Public schools are offering traditional courses, learning hubs on campus, as well as transition and extracurricular programs that vary by campus. Elementary schools are offering a three-week transition program to give incoming kindergarten students who missed out on preschool during the pandemic a chance to get rolling before school officially starts.

All the summer sessions at public schools are free this year to encourage enrollment. Free grab-and-go meals for children up to age 18 will be available at nearly 80 schools starting Friday.

Since summer school is voluntary, educators are coming up with options they hope will entice students.

Students at Aiea Intermediate School can take up instruments in the school orchestra or get their hands on plants with an aquaponics program, offered alongside academics this summer. The activities are open to incoming as well as returning students. The summer session starts Wednesday.

“For our students this is an opportunity to recover and also rebound,” said Alisa Bender, the school’s principal. “You get to come onto campus in an area of interest, and you’re learning, hopefully, in a very engaging, active way. We’re trying to make it as exciting as possible. Music is such a great way to reach out.”

Every morning will start with social-emotional learning, since so many kids felt isolated during remote learning. Aiea Intermediate has been on a hybrid schedule but will be fully in person this summer.

“We are about to get a group of students that has not had a regular school year for two years,” Bender said. “We want to make sure we’re offering them all we can.”

She is aiming for 100 students and still has plenty of slots available. Counselors and vice principals are reaching out with personal invitations and even doing home visits to encourage participation. The school also held informational nights, both in Marshallese and Chuukese. Aiea Intermediate has nearly 500 students in seventh and eighth grade.

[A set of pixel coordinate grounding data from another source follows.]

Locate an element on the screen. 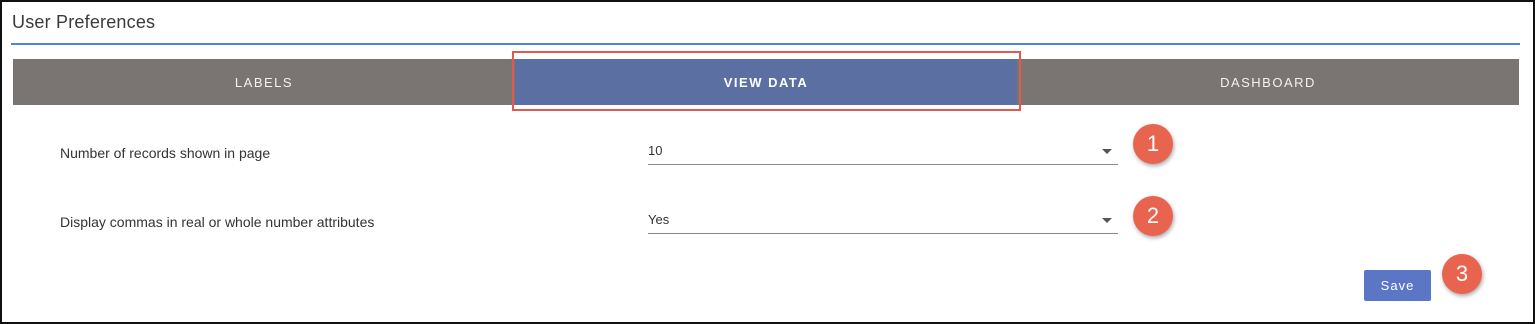 The height and width of the screenshot is (324, 1535). callout-badge-2: 2 is located at coordinates (1153, 216).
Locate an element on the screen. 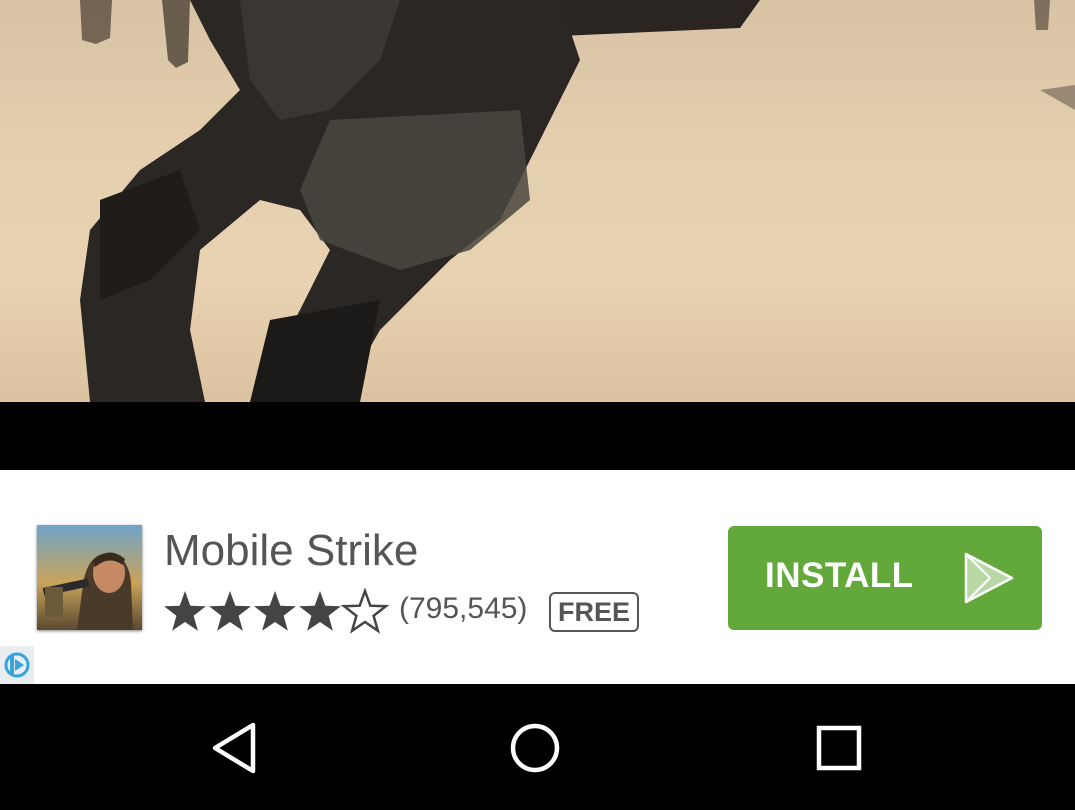 This screenshot has height=810, width=1075. back-triangle-icon is located at coordinates (235, 748).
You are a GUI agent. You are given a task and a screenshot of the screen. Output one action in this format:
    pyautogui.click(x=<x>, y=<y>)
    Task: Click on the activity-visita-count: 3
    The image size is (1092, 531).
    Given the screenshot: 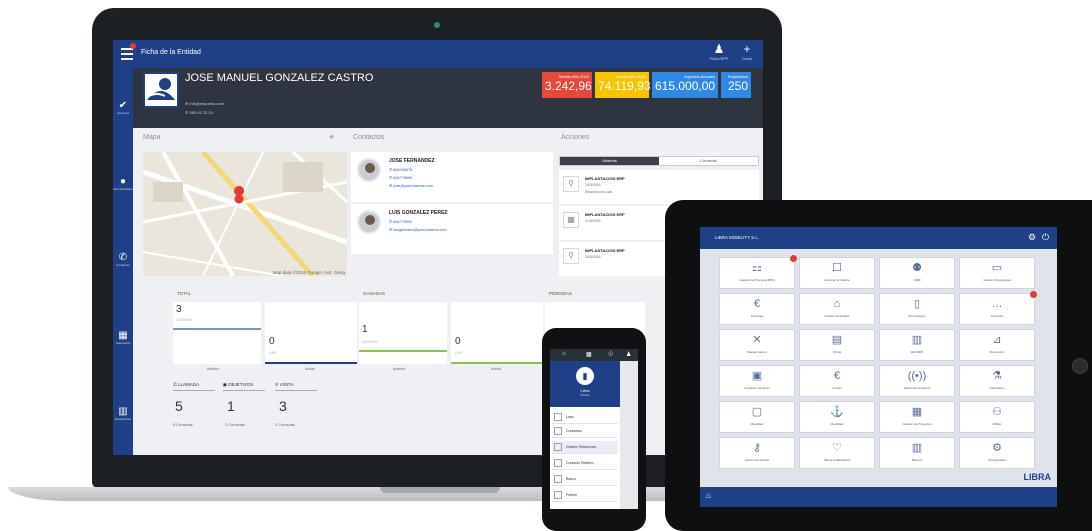 What is the action you would take?
    pyautogui.click(x=283, y=406)
    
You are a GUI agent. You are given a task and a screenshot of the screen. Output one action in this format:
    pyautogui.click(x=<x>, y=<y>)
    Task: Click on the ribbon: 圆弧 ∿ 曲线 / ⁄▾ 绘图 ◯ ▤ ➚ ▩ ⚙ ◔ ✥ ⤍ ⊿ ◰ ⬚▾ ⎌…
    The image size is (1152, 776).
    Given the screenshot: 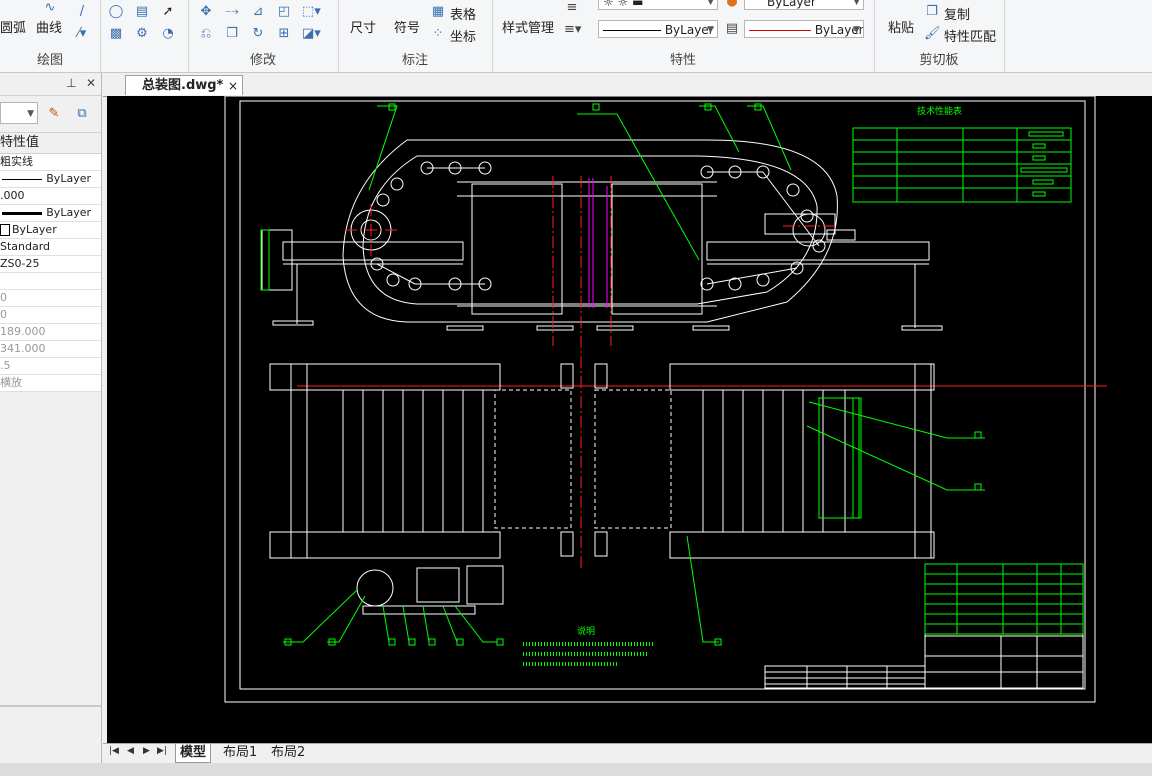 What is the action you would take?
    pyautogui.click(x=576, y=36)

Central Middle School near downtown also is offering an array of engaging activities to supplement its academics. They include arts and crafts, dancing, sports and cooking, offered through After-School All-Stars. A separate Power Scholars program helps incoming sixth graders transition to middle school.

“It’s good to get the kids active and doing something engaging, and it’s all free,” said Principal Joe Passantino. “They are not sitting at home; they are engaged, their minds are active. It’s a positive environment.”

“Especially with school having been in virtual learning … we need to get kids back into a more school-like setting that’s every day, face to face, even though we have to wear a mask,” he said.

About 80 students have signed up so far, and he is hoping for more. Central has about 330 students, and counselors are reaching out to those who could benefit the most. The summer programs start June 7.

“There were students who were challenged, but the opportunity is in place for them and there are outreach programs for them to be able to make up credits,” Passantino said.

Although there has been concern that educators would be burned out by the end of the school year, both Bender and Passantino said they were heartened to find that their staff stepped up.

“We had a good turnout for staff,” Passantino said. “They want to be here. They want to teach. That was really positive.”